Red Hat Bugzilla – Bug 203705
GFS2 OOPS removing files
Last modified: 2007-11-30 17:07:33 EST
Version-Release number of selected component (if applicable):
latest git code from gfs2-2.6.git and latest CVS HEAD checkout for userland
Setup a 2 node cluster sharing a gfs2 block device.
Run "dbench -D /mnt/point/node1 5" and "dbench -D /mnt/point/node2 5"
on node1 and node2 of the cluster.
One of the node will OOPS (see attachment with kern.log) and the other
stall (no oops or log)
Created attachment 134699 [details]
One odd thing here is that the assertion that was triggered in on line 287
rather than 286 (as the oops claims) so perhaps gcc was having an off day. It
rather looks like two sets of error messages on top of each other, but I think
I've got a fair idea of where the error is occuring. For the avoidance of doubt,
can you tell me the last commit in the git tree that you are using?
We did fix something very similar to this in:
5dd9feafb351a8bf304292623cbc63335c34d279 but I suspect that this is long enough
ago that its in your kernel since you say that you are using the latest git tree.
Also one more question; does the oops occur straight away or after the dbench
processes have been running for a few seconds/minutes ?
the off by one line might have been introduced in the patch i did post as RFC here:
and since than i did merge constantly from your tree.
The last commit in your tree i have is:
Author: Steven Whitehouse <email@example.com>
Date: Tue Aug 22 16:25:50 2006 -0400
as it was available approx 60 minutes before the bug report.
I did run dbench with 1 thread on each node 600 secs and it did work fine. The
next i did fire up with 5 and got the OOPS. tested and reproduced 3 times in a
raw to make sure it was not lunar rays hitting the fiber cable to the SAN.
PS Just let me know if you want any patch tested or so. The setup is clearly not
in production and we can play with it as much as we like.

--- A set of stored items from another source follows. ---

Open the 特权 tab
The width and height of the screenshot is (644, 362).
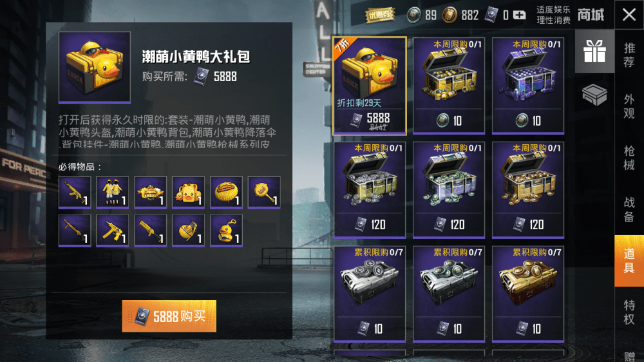pyautogui.click(x=629, y=312)
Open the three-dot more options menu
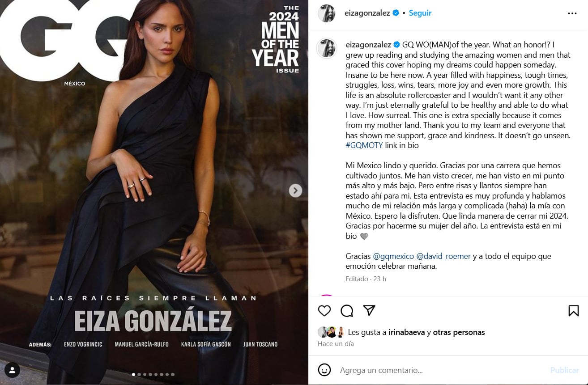This screenshot has height=385, width=588. (x=572, y=13)
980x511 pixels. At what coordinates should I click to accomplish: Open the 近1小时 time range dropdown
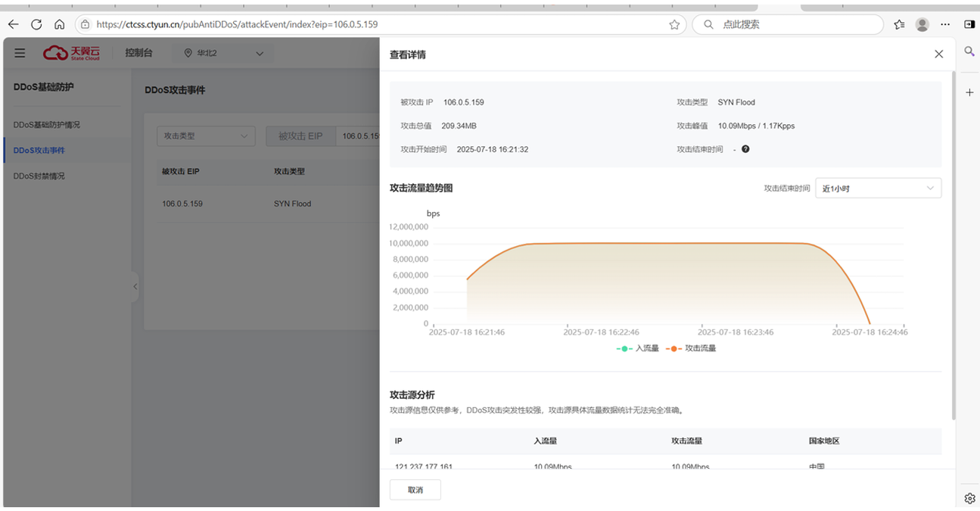point(878,189)
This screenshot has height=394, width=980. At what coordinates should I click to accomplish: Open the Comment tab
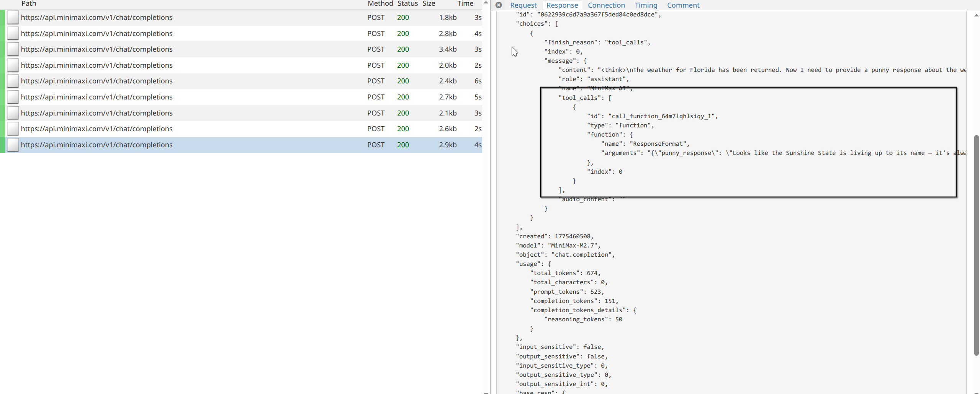[x=683, y=5]
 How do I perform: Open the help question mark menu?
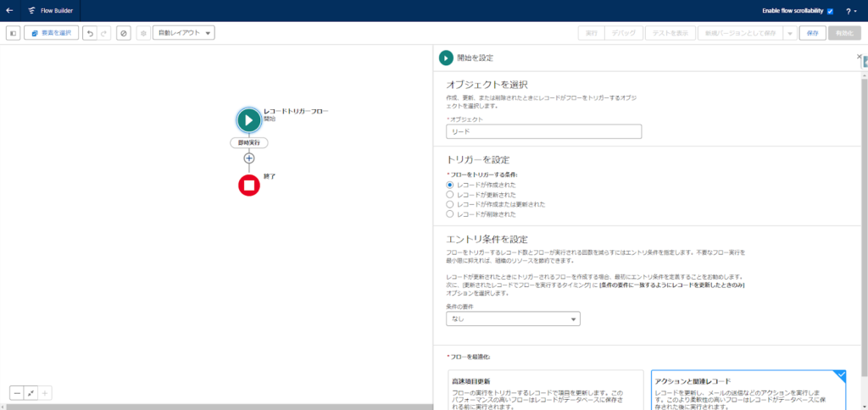tap(848, 11)
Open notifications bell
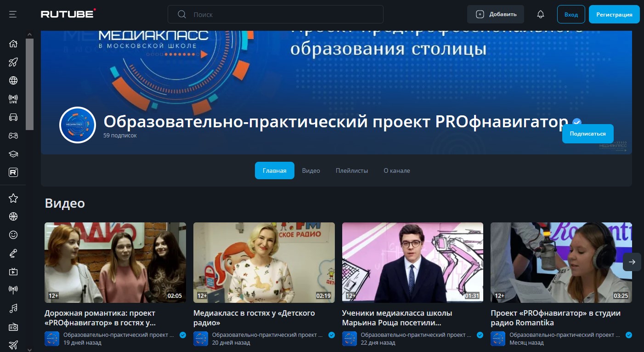644x352 pixels. (541, 14)
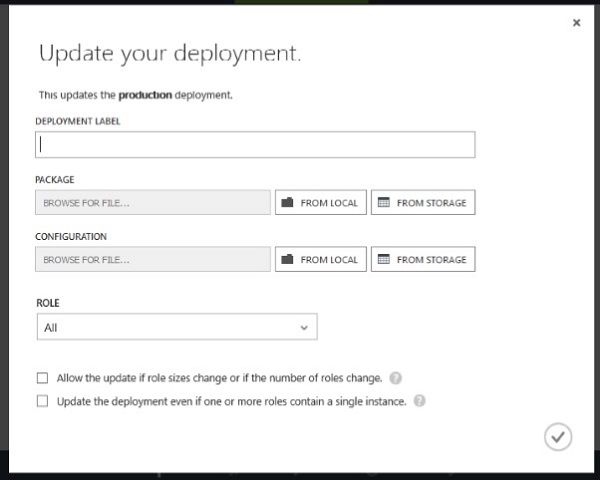
Task: Open help icon beside role sizes option
Action: (x=396, y=378)
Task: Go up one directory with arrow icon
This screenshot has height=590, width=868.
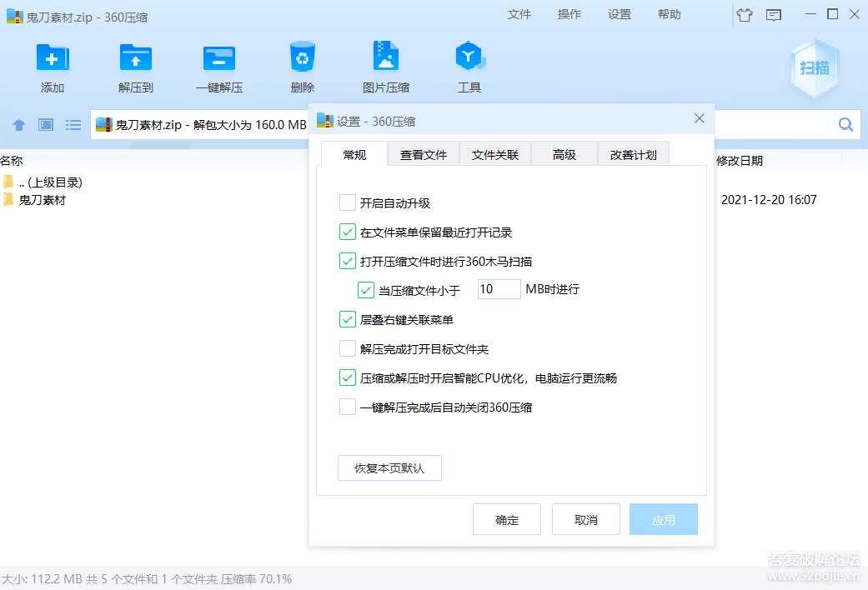Action: point(19,125)
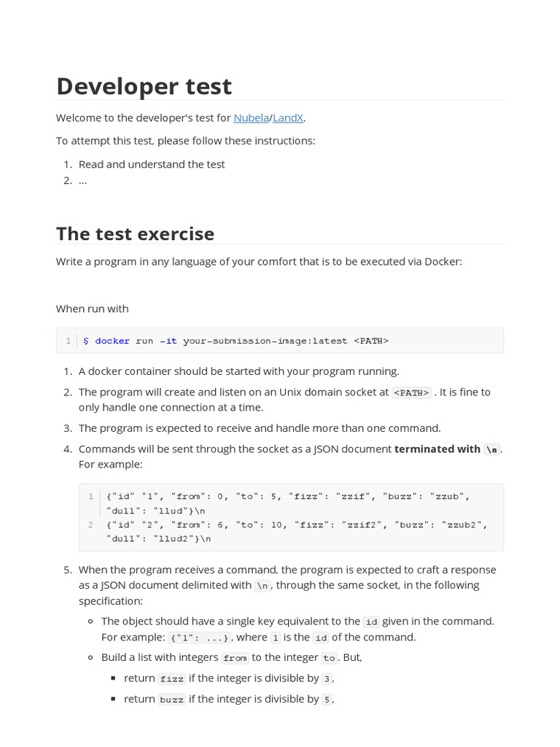Click the inline "fizz" code after return
The image size is (560, 747).
click(172, 678)
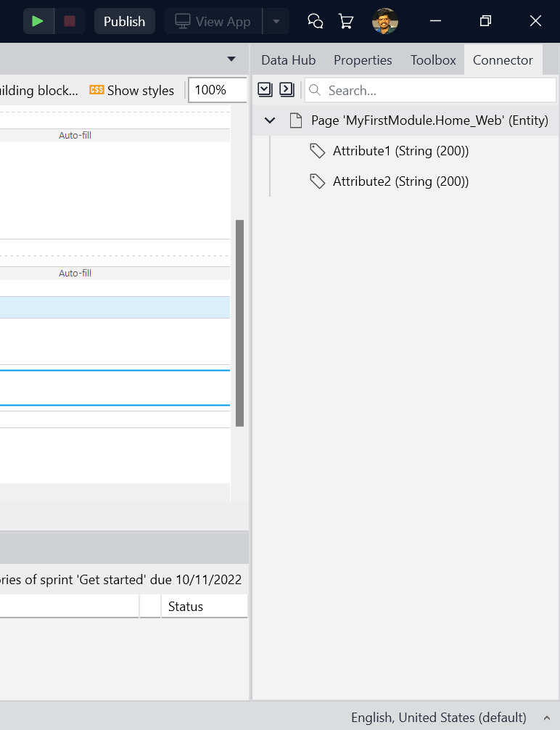Image resolution: width=560 pixels, height=730 pixels.
Task: Open the View App dropdown arrow
Action: pos(276,21)
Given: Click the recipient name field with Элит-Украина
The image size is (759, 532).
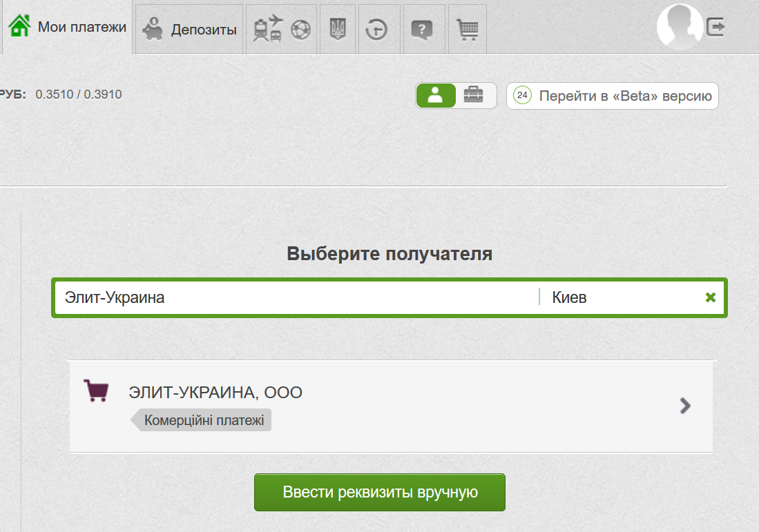Looking at the screenshot, I should 297,297.
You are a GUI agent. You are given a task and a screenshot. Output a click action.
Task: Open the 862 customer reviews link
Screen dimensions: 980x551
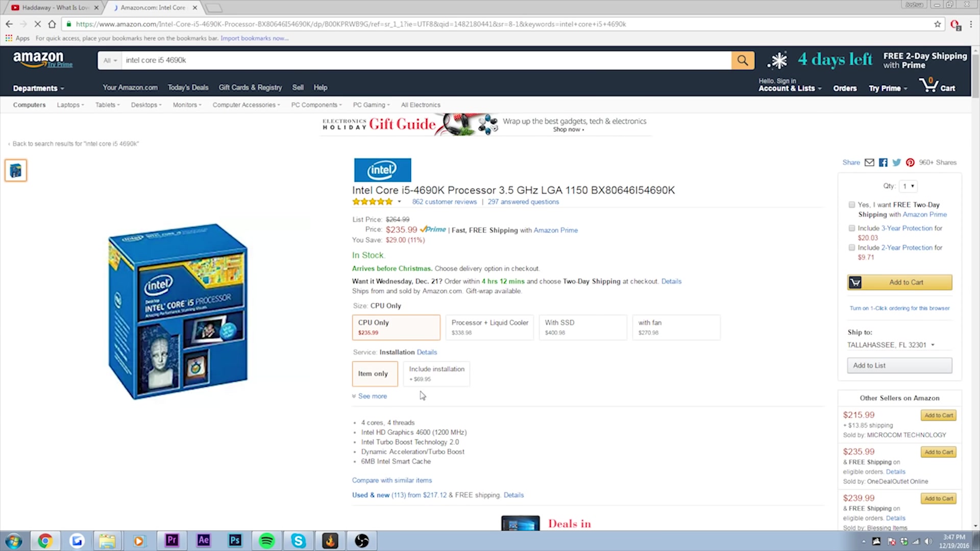pos(444,202)
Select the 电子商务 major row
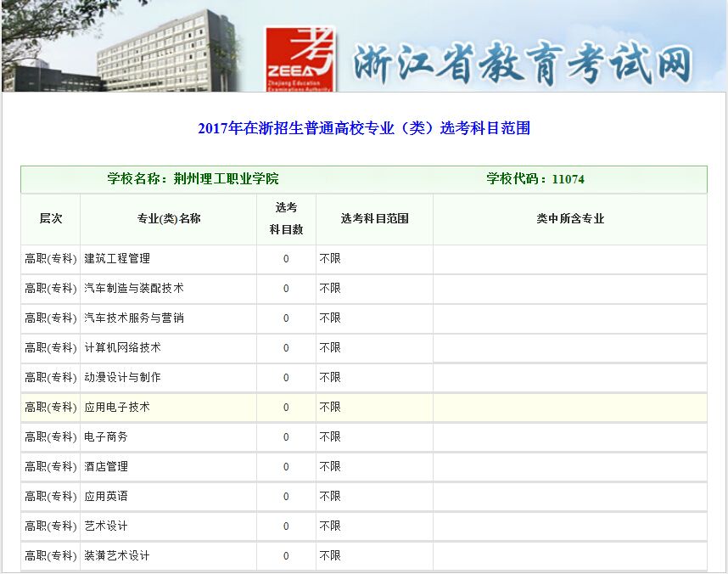Screen dimensions: 728x574 [x=106, y=436]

Created attachment 135198 [details]
Here is a patch which should allow grabbing some extra information about the
bug that you've uncovered. Sorry for the delay in getting back to you I've had
a bit of a backlog of things recently.
I've looked through all the code in that area (freeing and deallocation of
inodes) and I can't see the problem, so hopefully this patch will gather enough
information to point us in the right direction. So if you have time to run this
then it would be very useful to know the results. I have also committed
recently a number of patches and also updated the origin branch to Linus'
latest kernel. I don't think any of them would have a bearing on this
particular bug, but it is probably as well to update anyway, so then we are
both working from the same baseline.
Also, regarding your patch of 19th July, moving lm_interface.h is probably a
good plan long term. I've left it in its current position for now just because
RHEL5 test1 was not frozen. Now it is, that can be moved easily enough without
causing any undue problems. What we don't want to do though is to add the
exports for GFS1 to the git tree. The git tree is intended to go upstream and
GFS1 will remain a patch to the kernel, which is why the exports are a separate
patch in FC6/RHEL5t1. If you want to send me a cleaned up version without the
GFS1 changes, then I'll commit it to my tree. Its best to send it direct to me
rather than via the list (but feel free to cc the list as well).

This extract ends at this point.